His left-wing credentials dated to when he was 15, when he joined the Young People’s Socialist League, earning him a place on a federal government list of radicals who could be peremptorily interned during a national emergency. Still, he was scorned by some liberals, who argued that his democratic reforms could undermine organized labor’s solidarity.

Mr. Benson disagreed, saying that only a truly democratic union would best serve workers and the working class, and that unions that were undemocratic in their procedures would appear hypocritical when preaching democratic values in the United States and abroad.

“Unions organize first where workers are best situated to win their battle,” he wrote in 2010 in the socialist journal New Politics. “As they raise the standards of those who are victorious, they tend to lift the standards of the class, even those not organized.”

Herman William Benson was born on July 9, 1915, in the Bronx to Samuel and Lillian (Edelman) Benson. His father owned a Studebaker dealership in Washington Heights in Manhattan.

Mr. Benson graduated from DeWitt Clinton High School in the Bronx and attended City College, but was expelled in 1933 for participating in a demonstration against the Reserve Officers’ Training Corps program on campus. (He later received a draft deferment because of a hearing impairment, his daughter said.)

His affinity for labor drew him to factory jobs; his first was making Shirley Temple dolls. He went on to work as a machinist in New York and Detroit. In 1939, he and other breakaway socialists, including Max Shachtman and Hal Draper, formed the Workers Party, positioning it as an alternative to American capitalism and Stalinism. He ran, unsuccessfully, for mayor of Detroit in 1947 as the Workers Party candidate.

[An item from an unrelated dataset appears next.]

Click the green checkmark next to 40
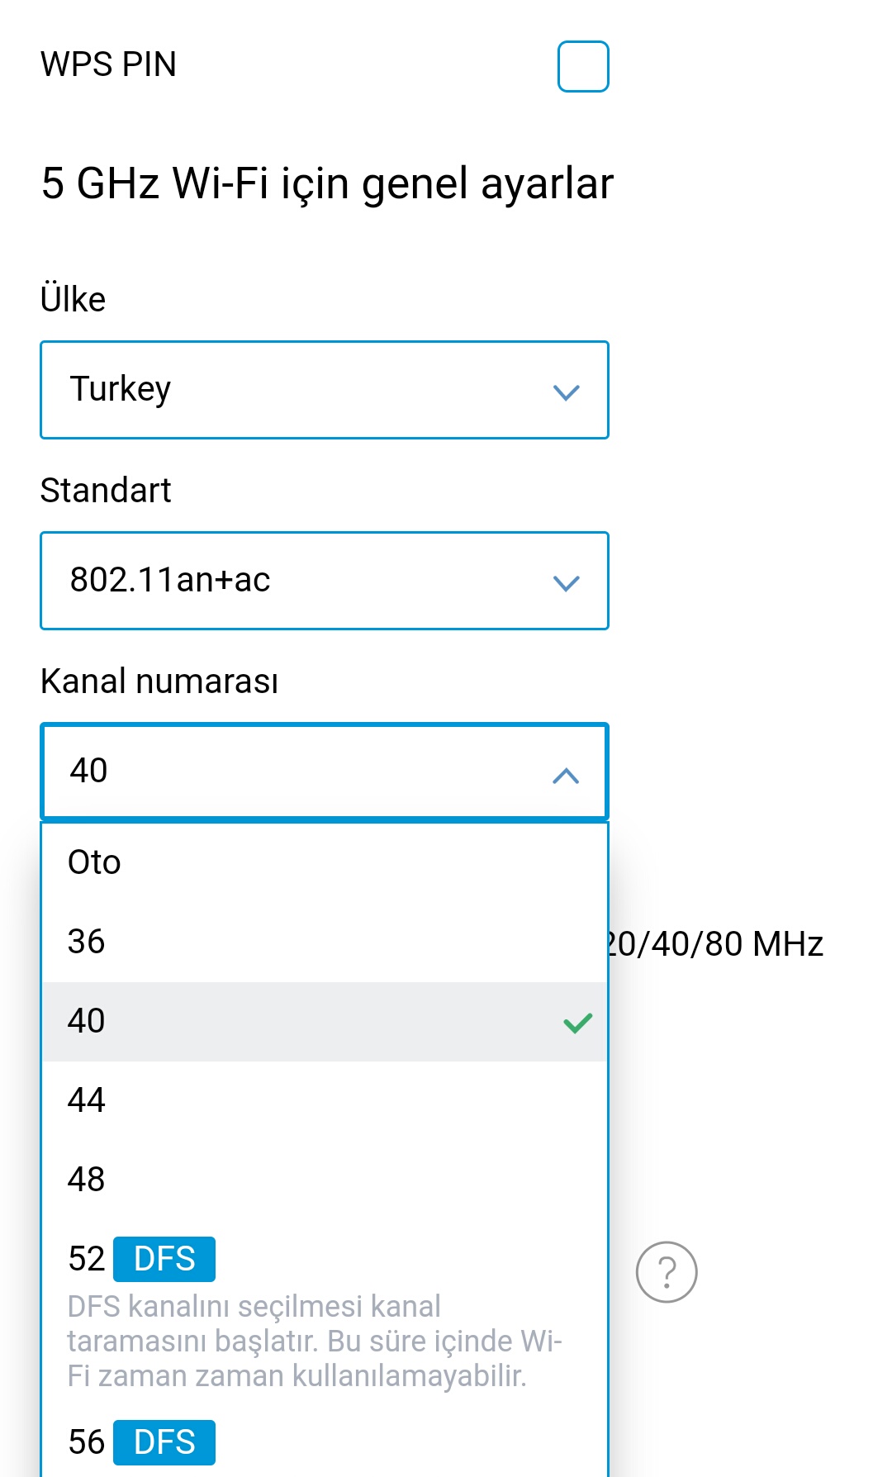The image size is (892, 1477). pos(578,1023)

Mr. Benson then returned to New York and, over the next two decades, wrote for a weekly Workers Party newspaper and consulted with a Jewish vocational organization.

But his primary focus was the Association for Union Democracy, particularly after the assassinations of Joseph Yablonski, a labor leader with the United Mine Workers, and two activists in California, who had challenged the painters union establishment there. (Mr. Yablonski was murdered along with his wife and 25-year-old daughter in their southwestern Pennsylvania farmhouse, an incident that shocked the nation.)

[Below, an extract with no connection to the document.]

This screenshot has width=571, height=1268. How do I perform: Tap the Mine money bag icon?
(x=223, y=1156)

“My dad, Jock Yablonski, relied on the pathbreaking work Herman had performed before he, my mother and sister were murdered,” Joseph A. Yablonski Jr. said in an email.

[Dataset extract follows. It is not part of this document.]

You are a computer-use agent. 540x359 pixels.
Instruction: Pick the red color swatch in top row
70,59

In 1996, Mr. Benson’s wife, Revella (Sholiton) Benson, who worked for the United Federation of Teachers, was murdered at the doorstep of their home in the Windsor Terrace section of Brooklyn in a robbery. The culprit was never caught. Mr. Benson installed a granite and marble marker in the front garden that read, “May her killer rot in hell.”

“We were married 50 years,” he told The New York Times in 2000. “Her life for a time revolved around the house. Me?” he added in a self-mocking way, “I was trying to liberate humanity.”

In addition to their daughter Ellen, an emergency room doctor, Mr. Benson is survived by a son, Larry, who was a deputy chief of the New York City Fire Department. After his wife died, Mr. Benson lived with his partner, Lucy Dames, who died in 2014. He is also survived by her children, Tamar and Lisa Dames.

In 2015, Mr. Benson married Cherril Neckles-Benson. She, too, survives him, along with her children, Avellena McLean, Lerone Neckles-Bleasdille and Leonie Neckles-Shaw; nine grandchildren; and six great-grandchildren.

In 2014, as he approached 100, Mr. Benson prepared his own obituary, writing in the third person: “At the age of 60, after learning that those with a college degree had higher lifetime earnings, he got a B.A. in labor relations from the Empire State College; it didn’t help.”

In the obituary he viewed even his mortality through the prism of activism.

“Herman Benson waged a long, courageous, effective campaign against Old Age,” he wrote. “He seemed on the verge of success; but at the age of ??, just before the final battle, he died.”